Swala Energy drops its arbitral claim in respect of Block 12B, Kenya
Swala Energy has said it has dropped its arbitration proceedings against CEPSA in respect to Block 12B pursuant to its announcement of the 10th November 2014.
According to Swala the company, block operator Tullow Oil Kenya B.V and CEPSA Kenya Limited, an affiliate of Compañía Española de Petróleos, S.A.U., have agreed on an equity distribution under the JOA for Block 12B, effective from the 31st August 2014.
Under the new disclosed agreement both Tullow and Swala Energy will hold 50 percent meaning that the latter will acquire the entire equity held by CEPSA which withdrew from the block.
“We are pleased at the amicable resolution of the issues that arose in respect of Block 12B, which allows us to focus on the operational development of 12B ahead of a planned drilling campaign in 2015,”said Swala’s CEO Dr. David Mestres Ridge.
Compañía Española de Petróleos (CEPSA) withdrew from the PSC after it was uncomfortable with the scheduled drilling by Swala Energy by Swala Energy for its first exploratory well in Kenya’s block 12B in 2015.
According to Swala Energy CEPSA had prefered more time to review the 2D seismic data come to a decision on whether to drill or drop.

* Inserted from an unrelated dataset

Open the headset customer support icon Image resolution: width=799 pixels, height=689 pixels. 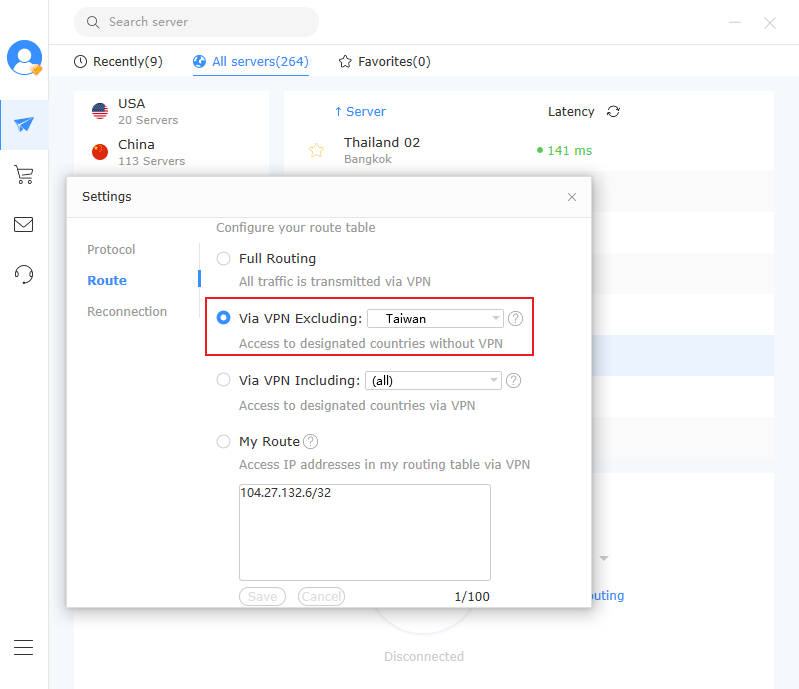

Under the PSC the spanish explorer had committed to carrying Swala’s seismic costs up to a maximum of $2.6 million as well as carry through the first exploration well should they have elected to enter this first additional exploration period of the PSC.
CEPSA had in September indicated it would return its equity interest in accordance with the terms of the Joint Operating Agreement, returning 8.33% to Swala Kenya and 16.67% to Tullow Kenya B.V leading to the arbitral claim by Swala which maintained that CEPSA was obliged to return the entire 25% to Swala Kenya in accordance with the terms of the Farm-Out Agreement (“FOA”) made with CEPSA.
The transfer of equity back to Swala Kenya is conditional on Ministerial consent, which the parties shall now solicit.
Earlier this month Swala Energy announced that it is in farm-in conversations in Eastern Africa as the company seeks ways of raising alternative funding transactions to finance its drilling obligations ahead of the planned in 2015.